──────── Passage for review ────────

One of the first things I learned as a sports photographer is that once the action starts I never have time to adjust the settings on my camera. Sports photography is fast paced and if you want to get great shots your camera has to be ready. If you are interested in taking sports and action photos as a profession or even a hobby there are a few things you can do to ensure that your camera is ready.
You are probably already familiar with the basic settings on your camera. This includes the settings for exposure, autofocus and the drive modes. Once you have these three functions set to match your location and the type of action you are trying to capture chances are you will be able to take crisp action shots.
If you want to improve your chances of taking great sports photographs there are a few other settings you might want to adjust. This can also limit the number of photos that you take accidentally, and I have learned that this is a definite advantage. One of the first things you’ll want to do is set the AE/AF button in “AF” mode. This way instead of pressing on the shutter to turn the autofocus function on, you will use the AE/AF button. Not only does this make it easier to track a moving subject, it also eliminates a lot of mistakes since you are only pressing the shutter when you are ready to snap the photo. You also want to make sure that the camera is set for “continual autofocus”.

────────

Exercise set:
**1)** Say whether each statement agrees with the passage on sports photography settings, answering yes or no and quoting the deciding words of the passage: (a) the AE/AF button should be set in AF mode; (b) the writer often adjusts camera settings once the action starts; (c) the basic settings include exposure, autofocus and white balance.
**2)** Print the part of the passage on sports photography settings from "You are probably" to "crisp action shots.".

──────── Study material ────────

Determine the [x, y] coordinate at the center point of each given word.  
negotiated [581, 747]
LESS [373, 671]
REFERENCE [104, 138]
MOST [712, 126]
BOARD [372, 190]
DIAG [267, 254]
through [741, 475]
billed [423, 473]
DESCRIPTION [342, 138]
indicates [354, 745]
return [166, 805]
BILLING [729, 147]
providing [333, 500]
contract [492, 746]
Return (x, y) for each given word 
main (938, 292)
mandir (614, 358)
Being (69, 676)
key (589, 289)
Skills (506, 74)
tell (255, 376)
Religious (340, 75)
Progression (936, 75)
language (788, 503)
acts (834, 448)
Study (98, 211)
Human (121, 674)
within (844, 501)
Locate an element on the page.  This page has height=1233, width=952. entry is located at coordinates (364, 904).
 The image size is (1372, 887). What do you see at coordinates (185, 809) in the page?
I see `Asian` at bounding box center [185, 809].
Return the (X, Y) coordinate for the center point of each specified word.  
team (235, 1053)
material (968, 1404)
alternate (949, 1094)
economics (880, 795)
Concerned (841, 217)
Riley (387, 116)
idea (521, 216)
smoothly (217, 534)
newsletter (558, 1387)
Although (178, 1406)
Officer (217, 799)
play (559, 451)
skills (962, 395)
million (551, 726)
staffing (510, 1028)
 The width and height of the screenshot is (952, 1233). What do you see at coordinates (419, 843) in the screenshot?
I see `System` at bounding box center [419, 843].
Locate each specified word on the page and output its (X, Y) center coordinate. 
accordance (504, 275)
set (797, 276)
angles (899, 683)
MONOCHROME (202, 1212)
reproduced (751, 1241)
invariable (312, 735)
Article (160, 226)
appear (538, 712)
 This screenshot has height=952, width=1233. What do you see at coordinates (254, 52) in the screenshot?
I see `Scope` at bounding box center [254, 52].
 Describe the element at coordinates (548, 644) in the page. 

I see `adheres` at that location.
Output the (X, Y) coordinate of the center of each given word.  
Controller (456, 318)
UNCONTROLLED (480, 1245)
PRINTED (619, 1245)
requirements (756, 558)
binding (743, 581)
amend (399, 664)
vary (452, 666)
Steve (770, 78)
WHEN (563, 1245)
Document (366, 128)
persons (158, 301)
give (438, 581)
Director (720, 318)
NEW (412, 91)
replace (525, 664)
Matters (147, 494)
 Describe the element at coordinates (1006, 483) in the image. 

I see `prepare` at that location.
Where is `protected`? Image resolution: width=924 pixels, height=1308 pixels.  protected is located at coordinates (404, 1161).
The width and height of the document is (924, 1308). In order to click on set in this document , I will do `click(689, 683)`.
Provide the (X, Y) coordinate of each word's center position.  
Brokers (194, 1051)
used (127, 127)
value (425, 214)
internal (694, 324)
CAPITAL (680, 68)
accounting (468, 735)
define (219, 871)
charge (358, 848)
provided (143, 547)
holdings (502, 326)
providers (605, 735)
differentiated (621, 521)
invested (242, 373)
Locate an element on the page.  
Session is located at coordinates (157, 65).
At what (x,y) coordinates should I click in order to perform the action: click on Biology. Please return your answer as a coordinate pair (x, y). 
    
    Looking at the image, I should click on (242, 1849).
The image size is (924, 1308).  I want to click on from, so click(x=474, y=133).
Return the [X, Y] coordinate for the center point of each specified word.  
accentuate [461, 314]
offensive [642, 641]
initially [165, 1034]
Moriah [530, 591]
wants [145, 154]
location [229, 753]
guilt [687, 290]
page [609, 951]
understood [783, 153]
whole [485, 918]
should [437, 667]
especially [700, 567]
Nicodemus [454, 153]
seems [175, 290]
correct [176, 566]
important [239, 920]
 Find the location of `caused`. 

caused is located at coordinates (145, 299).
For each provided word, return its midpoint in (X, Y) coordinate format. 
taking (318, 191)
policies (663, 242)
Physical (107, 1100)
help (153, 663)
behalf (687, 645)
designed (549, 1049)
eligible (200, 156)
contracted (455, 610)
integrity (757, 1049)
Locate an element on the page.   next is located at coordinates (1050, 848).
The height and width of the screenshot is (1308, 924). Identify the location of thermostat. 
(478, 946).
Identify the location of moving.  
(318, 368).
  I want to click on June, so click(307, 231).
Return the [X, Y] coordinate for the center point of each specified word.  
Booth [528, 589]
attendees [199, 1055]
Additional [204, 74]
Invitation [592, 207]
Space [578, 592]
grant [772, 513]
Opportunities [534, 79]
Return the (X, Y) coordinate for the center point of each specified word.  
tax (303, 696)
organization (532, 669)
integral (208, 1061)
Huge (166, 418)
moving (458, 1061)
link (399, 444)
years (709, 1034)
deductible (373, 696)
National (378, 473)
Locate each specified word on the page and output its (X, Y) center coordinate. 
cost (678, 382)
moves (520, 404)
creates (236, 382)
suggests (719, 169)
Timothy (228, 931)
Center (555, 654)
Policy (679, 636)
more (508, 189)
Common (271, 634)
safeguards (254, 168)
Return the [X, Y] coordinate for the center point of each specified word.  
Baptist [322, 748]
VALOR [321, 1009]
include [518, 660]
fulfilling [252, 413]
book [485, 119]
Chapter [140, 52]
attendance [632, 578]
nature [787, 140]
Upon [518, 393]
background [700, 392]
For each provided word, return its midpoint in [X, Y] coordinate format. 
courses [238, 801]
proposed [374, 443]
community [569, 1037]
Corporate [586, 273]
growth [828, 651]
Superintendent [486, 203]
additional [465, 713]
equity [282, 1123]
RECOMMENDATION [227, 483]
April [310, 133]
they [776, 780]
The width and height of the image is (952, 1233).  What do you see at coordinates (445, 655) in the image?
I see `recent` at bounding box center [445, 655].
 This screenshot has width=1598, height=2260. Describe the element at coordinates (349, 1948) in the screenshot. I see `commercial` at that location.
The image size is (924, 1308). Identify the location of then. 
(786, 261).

────────

Answers to the tasks:
**1)**
(a) Yes: "One of the first things you’ll want to do is set the AE/AF button in “AF” mode."
(b) No: "once the action starts I never have time to adjust the settings on my camera"
(c) No: "This includes the settings for exposure, autofocus and the drive modes."

**2)**
You are probably already familiar with the basic settings on your camera. This includes the settings for exposure, autofocus and the drive modes. Once you have these three functions set to match your location and the type of action you are trying to capture chances are you will be able to take crisp action shots.